Most prices now reflect the rarity, although there are few exceptions. Industries which just start producing ideas are priced very low and are likely to stay that way for quite some time (See Conservadox for example). However, these rare industries have value to collectors who are trying to garner ideas in all the industries available.

Blogs can only be reindexed once in every 24 hours. and premium members can reindex an unlimited number of blogs, though still subject to the 24 hour limit for each blog. So, rare industries will be produced only 1 or 2 times a day, if at all, and thus, many of the rarest industries often sell at $100Million/idea for 10 ideas. Some even go for more than that on occasion.

The other reason for ideas is to create artefacts.

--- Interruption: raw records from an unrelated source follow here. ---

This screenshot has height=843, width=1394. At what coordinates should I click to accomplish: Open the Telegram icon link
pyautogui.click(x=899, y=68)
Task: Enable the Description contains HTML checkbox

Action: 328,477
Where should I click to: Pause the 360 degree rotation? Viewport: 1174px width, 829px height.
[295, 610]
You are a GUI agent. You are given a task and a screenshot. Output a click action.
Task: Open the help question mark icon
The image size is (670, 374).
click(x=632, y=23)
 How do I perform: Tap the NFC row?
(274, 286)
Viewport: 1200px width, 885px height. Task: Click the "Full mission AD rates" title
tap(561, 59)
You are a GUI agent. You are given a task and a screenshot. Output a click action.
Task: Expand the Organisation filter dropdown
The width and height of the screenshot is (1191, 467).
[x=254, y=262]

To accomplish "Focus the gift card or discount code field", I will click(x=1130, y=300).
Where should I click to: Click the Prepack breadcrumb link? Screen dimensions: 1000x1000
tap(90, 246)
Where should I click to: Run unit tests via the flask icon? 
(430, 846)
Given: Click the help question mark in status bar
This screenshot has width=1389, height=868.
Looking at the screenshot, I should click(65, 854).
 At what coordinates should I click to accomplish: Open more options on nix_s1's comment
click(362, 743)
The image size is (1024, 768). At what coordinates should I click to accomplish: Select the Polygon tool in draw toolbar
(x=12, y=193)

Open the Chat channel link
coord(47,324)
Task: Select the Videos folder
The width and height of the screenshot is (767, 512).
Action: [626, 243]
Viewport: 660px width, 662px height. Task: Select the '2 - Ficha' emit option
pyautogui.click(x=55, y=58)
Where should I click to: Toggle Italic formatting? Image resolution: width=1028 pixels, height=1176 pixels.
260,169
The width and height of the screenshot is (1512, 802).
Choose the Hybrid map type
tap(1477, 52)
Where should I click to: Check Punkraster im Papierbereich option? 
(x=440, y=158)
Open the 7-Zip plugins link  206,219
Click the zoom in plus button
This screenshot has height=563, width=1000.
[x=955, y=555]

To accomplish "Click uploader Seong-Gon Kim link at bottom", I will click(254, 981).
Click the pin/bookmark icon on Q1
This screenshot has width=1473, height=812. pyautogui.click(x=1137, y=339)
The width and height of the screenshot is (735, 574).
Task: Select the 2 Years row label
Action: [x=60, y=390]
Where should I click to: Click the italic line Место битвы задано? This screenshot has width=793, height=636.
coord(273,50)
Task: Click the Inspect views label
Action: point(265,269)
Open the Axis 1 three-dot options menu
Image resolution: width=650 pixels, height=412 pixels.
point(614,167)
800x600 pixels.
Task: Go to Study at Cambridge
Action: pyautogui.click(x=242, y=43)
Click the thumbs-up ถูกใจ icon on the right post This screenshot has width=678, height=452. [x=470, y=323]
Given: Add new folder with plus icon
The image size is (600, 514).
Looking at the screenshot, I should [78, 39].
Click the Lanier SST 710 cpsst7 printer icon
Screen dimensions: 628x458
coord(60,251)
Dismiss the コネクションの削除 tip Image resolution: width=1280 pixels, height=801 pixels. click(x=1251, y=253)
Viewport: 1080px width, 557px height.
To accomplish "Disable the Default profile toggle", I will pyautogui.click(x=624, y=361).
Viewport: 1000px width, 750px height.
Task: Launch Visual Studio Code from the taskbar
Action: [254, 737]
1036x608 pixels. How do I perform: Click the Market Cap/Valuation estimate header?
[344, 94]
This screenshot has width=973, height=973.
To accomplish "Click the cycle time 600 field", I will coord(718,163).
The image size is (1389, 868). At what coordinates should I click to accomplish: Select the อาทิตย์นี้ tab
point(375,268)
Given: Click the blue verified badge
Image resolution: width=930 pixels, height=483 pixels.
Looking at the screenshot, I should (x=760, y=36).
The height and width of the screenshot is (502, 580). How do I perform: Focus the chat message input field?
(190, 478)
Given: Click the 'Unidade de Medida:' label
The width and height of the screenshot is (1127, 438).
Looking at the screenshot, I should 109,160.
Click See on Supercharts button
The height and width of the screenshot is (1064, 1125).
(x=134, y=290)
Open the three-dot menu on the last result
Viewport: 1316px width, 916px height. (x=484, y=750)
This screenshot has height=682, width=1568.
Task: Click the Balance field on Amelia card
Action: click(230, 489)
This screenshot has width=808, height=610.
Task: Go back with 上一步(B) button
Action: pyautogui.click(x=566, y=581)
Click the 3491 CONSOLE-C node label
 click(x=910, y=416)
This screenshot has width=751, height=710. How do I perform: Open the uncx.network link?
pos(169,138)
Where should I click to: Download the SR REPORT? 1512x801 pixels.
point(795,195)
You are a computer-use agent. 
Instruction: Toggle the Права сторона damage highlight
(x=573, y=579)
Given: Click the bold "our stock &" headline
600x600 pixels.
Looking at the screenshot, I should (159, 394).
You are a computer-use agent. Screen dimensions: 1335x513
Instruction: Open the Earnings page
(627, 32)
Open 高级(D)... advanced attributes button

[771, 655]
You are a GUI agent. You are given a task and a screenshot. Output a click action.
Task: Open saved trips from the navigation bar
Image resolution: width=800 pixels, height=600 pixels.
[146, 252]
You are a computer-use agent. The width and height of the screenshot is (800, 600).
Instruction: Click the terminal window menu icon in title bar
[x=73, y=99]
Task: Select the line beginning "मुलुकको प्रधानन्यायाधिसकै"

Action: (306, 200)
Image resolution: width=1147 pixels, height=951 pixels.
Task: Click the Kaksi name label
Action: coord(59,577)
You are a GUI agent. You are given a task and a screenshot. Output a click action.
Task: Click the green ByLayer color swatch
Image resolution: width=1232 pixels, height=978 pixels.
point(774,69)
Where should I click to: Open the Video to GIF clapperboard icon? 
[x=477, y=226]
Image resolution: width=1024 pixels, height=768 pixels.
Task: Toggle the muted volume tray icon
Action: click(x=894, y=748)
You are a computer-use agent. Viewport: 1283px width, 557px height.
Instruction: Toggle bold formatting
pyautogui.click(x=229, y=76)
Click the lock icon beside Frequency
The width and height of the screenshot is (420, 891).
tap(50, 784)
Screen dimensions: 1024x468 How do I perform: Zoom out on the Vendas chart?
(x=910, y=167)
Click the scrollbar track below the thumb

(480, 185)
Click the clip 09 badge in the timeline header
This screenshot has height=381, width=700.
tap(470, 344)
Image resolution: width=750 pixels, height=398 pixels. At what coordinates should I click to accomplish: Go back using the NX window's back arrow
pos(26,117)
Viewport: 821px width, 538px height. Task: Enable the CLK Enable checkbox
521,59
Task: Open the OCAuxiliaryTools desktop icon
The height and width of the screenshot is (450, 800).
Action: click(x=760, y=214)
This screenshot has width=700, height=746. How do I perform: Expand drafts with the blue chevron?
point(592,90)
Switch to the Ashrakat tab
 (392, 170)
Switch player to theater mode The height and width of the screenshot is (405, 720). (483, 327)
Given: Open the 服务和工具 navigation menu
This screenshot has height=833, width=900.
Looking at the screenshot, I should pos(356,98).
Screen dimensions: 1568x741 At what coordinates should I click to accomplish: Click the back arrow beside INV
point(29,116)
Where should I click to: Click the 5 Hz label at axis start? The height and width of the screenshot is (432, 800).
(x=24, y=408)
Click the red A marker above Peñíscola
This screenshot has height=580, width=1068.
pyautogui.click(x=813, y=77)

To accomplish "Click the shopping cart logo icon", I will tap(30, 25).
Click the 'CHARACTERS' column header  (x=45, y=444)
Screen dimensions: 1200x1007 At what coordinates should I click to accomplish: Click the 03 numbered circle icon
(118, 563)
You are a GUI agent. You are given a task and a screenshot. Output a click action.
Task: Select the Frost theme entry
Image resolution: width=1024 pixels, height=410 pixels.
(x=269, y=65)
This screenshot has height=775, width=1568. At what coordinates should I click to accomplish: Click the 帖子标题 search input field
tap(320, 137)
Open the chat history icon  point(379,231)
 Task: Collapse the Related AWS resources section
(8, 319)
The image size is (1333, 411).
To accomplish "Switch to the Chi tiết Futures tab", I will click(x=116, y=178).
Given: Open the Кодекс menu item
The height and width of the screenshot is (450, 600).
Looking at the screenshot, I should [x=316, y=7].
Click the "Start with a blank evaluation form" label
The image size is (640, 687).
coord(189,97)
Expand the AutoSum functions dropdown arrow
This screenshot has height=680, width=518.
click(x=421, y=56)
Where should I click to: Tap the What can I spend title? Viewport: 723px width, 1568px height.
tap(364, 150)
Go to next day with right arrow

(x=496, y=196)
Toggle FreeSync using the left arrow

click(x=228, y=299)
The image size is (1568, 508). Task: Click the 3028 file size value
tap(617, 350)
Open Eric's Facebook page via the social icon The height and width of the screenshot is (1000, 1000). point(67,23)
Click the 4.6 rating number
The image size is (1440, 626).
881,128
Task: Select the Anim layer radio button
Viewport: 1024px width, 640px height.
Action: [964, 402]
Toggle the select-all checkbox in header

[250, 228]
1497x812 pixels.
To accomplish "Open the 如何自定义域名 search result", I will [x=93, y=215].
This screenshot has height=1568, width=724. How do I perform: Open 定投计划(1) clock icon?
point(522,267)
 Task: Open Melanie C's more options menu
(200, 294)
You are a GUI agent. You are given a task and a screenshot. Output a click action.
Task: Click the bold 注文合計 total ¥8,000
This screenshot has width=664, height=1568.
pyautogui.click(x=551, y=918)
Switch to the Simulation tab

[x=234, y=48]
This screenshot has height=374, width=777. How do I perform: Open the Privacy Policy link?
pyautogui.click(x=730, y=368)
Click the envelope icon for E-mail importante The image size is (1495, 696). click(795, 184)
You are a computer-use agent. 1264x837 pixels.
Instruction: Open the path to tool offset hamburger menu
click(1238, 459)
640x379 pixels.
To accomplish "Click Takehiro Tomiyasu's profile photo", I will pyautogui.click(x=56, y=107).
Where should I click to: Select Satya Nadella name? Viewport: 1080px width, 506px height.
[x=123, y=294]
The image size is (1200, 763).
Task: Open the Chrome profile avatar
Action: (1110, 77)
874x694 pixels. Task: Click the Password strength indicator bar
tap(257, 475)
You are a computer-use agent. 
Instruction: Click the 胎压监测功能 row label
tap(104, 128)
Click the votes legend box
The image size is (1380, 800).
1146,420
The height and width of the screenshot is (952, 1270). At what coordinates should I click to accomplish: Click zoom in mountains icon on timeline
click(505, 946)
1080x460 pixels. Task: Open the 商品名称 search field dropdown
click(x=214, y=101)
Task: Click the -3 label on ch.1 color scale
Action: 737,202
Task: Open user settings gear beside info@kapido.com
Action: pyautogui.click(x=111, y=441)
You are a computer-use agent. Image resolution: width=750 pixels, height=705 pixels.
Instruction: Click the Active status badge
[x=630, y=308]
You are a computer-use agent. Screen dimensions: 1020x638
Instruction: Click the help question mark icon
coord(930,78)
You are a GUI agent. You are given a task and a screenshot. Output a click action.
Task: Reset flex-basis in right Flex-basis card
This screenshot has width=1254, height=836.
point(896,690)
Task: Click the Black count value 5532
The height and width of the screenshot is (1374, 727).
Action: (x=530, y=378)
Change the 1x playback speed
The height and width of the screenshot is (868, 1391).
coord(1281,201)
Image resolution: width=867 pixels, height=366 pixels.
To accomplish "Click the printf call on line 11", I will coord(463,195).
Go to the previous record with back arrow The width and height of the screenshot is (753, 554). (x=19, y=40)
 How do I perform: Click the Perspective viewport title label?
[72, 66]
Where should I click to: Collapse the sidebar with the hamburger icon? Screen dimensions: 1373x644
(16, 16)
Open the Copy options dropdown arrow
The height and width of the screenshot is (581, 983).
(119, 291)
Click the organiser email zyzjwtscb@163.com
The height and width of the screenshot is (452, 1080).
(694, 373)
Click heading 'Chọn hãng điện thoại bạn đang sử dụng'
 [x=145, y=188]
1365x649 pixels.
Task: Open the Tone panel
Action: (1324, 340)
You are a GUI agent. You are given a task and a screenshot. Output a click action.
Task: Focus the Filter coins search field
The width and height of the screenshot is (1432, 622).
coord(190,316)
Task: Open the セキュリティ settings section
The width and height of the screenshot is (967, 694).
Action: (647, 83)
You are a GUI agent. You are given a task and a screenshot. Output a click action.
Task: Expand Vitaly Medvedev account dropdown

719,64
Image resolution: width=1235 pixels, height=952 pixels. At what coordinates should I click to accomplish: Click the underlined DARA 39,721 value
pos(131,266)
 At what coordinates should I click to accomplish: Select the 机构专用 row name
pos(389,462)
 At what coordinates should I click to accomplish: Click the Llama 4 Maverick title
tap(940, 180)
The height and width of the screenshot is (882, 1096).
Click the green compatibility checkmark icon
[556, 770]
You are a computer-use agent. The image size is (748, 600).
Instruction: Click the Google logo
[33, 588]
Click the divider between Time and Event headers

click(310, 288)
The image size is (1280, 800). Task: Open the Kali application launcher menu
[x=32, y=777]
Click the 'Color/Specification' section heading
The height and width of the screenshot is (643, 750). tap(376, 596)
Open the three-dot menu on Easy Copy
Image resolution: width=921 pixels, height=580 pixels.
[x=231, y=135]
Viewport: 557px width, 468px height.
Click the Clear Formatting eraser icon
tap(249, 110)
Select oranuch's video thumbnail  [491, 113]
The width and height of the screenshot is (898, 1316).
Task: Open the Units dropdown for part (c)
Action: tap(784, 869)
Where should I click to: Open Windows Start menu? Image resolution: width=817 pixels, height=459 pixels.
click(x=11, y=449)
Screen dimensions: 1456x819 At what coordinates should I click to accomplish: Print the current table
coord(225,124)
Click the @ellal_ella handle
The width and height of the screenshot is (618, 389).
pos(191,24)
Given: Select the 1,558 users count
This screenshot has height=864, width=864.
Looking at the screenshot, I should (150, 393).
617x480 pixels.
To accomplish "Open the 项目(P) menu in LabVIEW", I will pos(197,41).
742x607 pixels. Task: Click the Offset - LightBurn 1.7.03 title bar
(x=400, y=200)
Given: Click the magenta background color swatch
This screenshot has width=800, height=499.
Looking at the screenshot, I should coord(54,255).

In general, artefacts which are the most common (for Weblogs or English) for example are the most useful in the game since they can be used to drive down prices of blogs then acquire the shares and boost up the price prior to selling. You can literally make billions a day with only 30 or so artefacts (and a premium membership due to transaction limits). However, richer players also like to collect artefacts, of which there are currently 204.

So basically, ideas are to build artefacts, for investment, or for collecting.

So, to put it a bit more succinctly, BlogShares tracks links between blogs only, and determines value based on which blog links to other blogs. It cannot be manipulated by site traffic or links to other web sites, but players in the game can affect blog values, at least temporarily, by using artefacts or buying and selling shares. Ideas are produced through a player-voting system and a production script run after blogs are reindexed in the system.